Consider reading the information regarding the Rocheteau's in Haiti [St. Domingue] which I believe is relevant and important.
Marie Carmelite Beaudouin's lineage can be documented much further than her husband's. Primarily of French descent with ancestors coming from France and from Canada via Arkansas, she can on her mother's side also claim a Native American great-grandmother. The verifiable story concerning her great grandmother's heritage may account for a family tradition of an ancestor who was an "Indian princess".
Her ancestor, René Beaudouin of Quebec (born 1645) married Marie Raclos (born 1656) and moved to Gentilly, Canada where their son, René, Jr. was born 7 August, 1684.
René Beaudouin Jr. married Jacqueline Poisson (born 20 April, 1690) at Gentilly 28 April 1710. Their son, François Pierre Beaudouin was born circa 1715 in Gentilly. René Jr., it seems, died about the year 1761.
François Pierre Beaudouin traveled southwards from Canada towards the mouth of the Mississippi where along the way he met and married Marianne (Cecille) Bontemps (aka Bonton) of the Arkansas Territory. Marianne was the daughter of Pierre Cicille Bonton and Françoise Botson Bonton. When in 1776 her husband François Beaudouin died, Marianne remarried, this time to Pierre Cazeau of Natchitoches in 1786 (see NATCHITOCHES Abstracts of the Catholic Church Registers of the French and Spanish Post of St. Jean Baptiste des Natchitoches Louisiana: 1729-1803, by Mills, # 1478)
Marianne and François Pierre Beaudouin married and made their home at Poste du Rapides. Among their many children was Jean Nicolas Beaudouin who was born at Rapides in the year 1771.

> Information shown:
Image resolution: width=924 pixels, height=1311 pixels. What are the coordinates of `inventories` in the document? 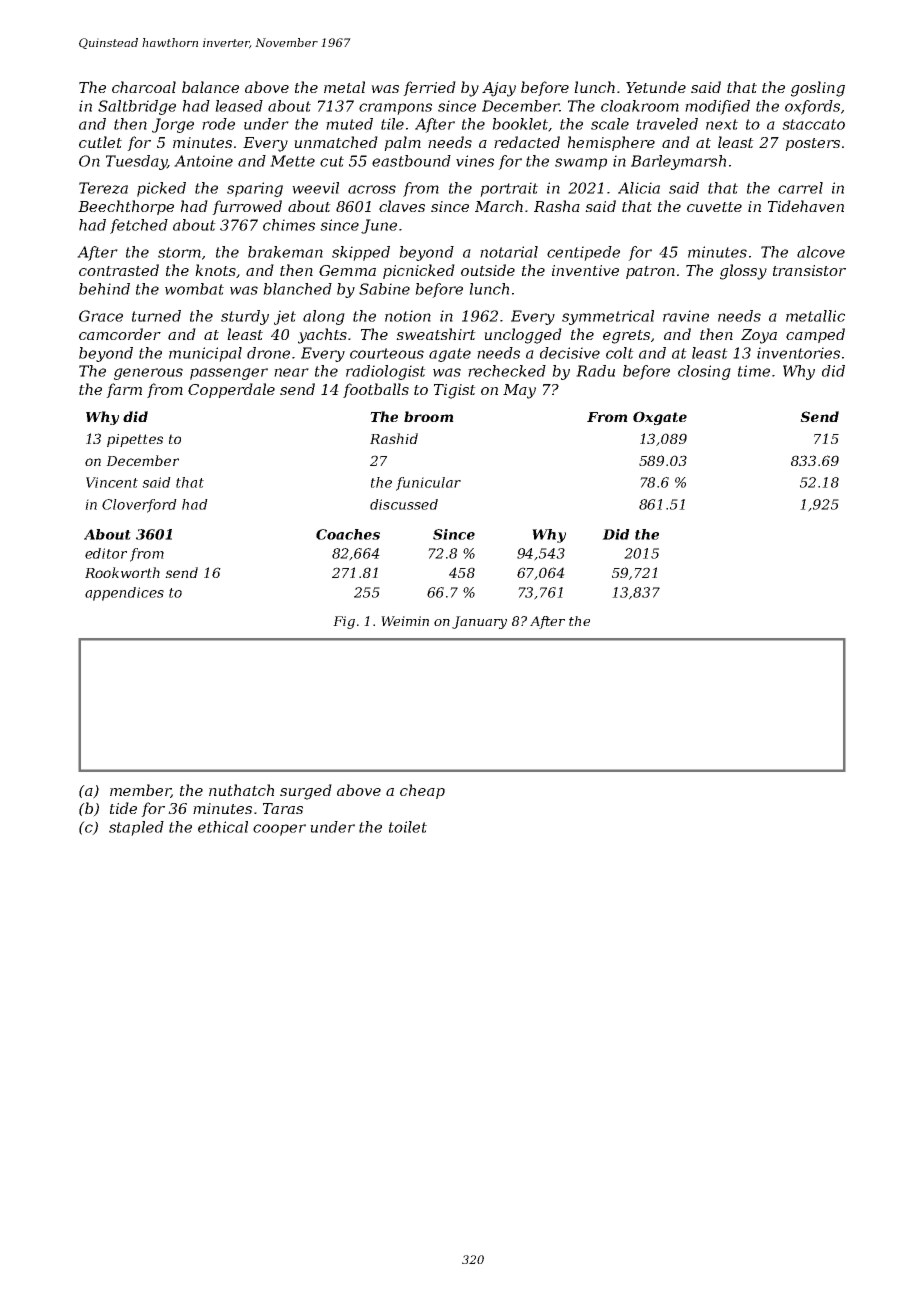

> Tasks:
a) In the Beaudouin family history, whom did Marianne marry after François Beaudouin died?
b) Return the passage of the Beaudouin family history starting at "Marie Carmelite Beaudouin's" and ending at "7 August, 1684.".
c) Resume the Beaudouin family history from its last sentence.

> Responses by task:
a) Pierre Cazeau of Natchitoches, in 1786.

b)
Marie Carmelite Beaudouin's lineage can be documented much further than her husband's. Primarily of French descent with ancestors coming from France and from Canada via Arkansas, she can on her mother's side also claim a Native American great-grandmother. The verifiable story concerning her great grandmother's heritage may account for a family tradition of an ancestor who was an "Indian princess".
Her ancestor, René Beaudouin of Quebec (born 1645) married Marie Raclos (born 1656) and moved to Gentilly, Canada where their son, René, Jr. was born 7 August, 1684.

c)
Jean Nicolas Beaudouin married Marie DesNeiges Malbert - (the following from item 78 of Winston DeVille's Marriage Contracts Natchitoches 1739-1803): Book XXV, page 2553 - September 9, 1794 Nicolas Baudoin - 23 years old; native of Rapides and baptized at Natchitoches; son of François Baudoin and Marianne Bontemps and Marie Des Neiges - native of Natchitoches; daughter of Jean Baptiste Malbert and Jeanne Verger. Witnesses for the grooom: Marianne Bontemps, his mother; Pierre Baudoin, his oldest brother. Witnesses for bride: Jeanne Verger, her mother; Jacques Fort, her beau-frère; Jean Baptiste Lattier, her cousin.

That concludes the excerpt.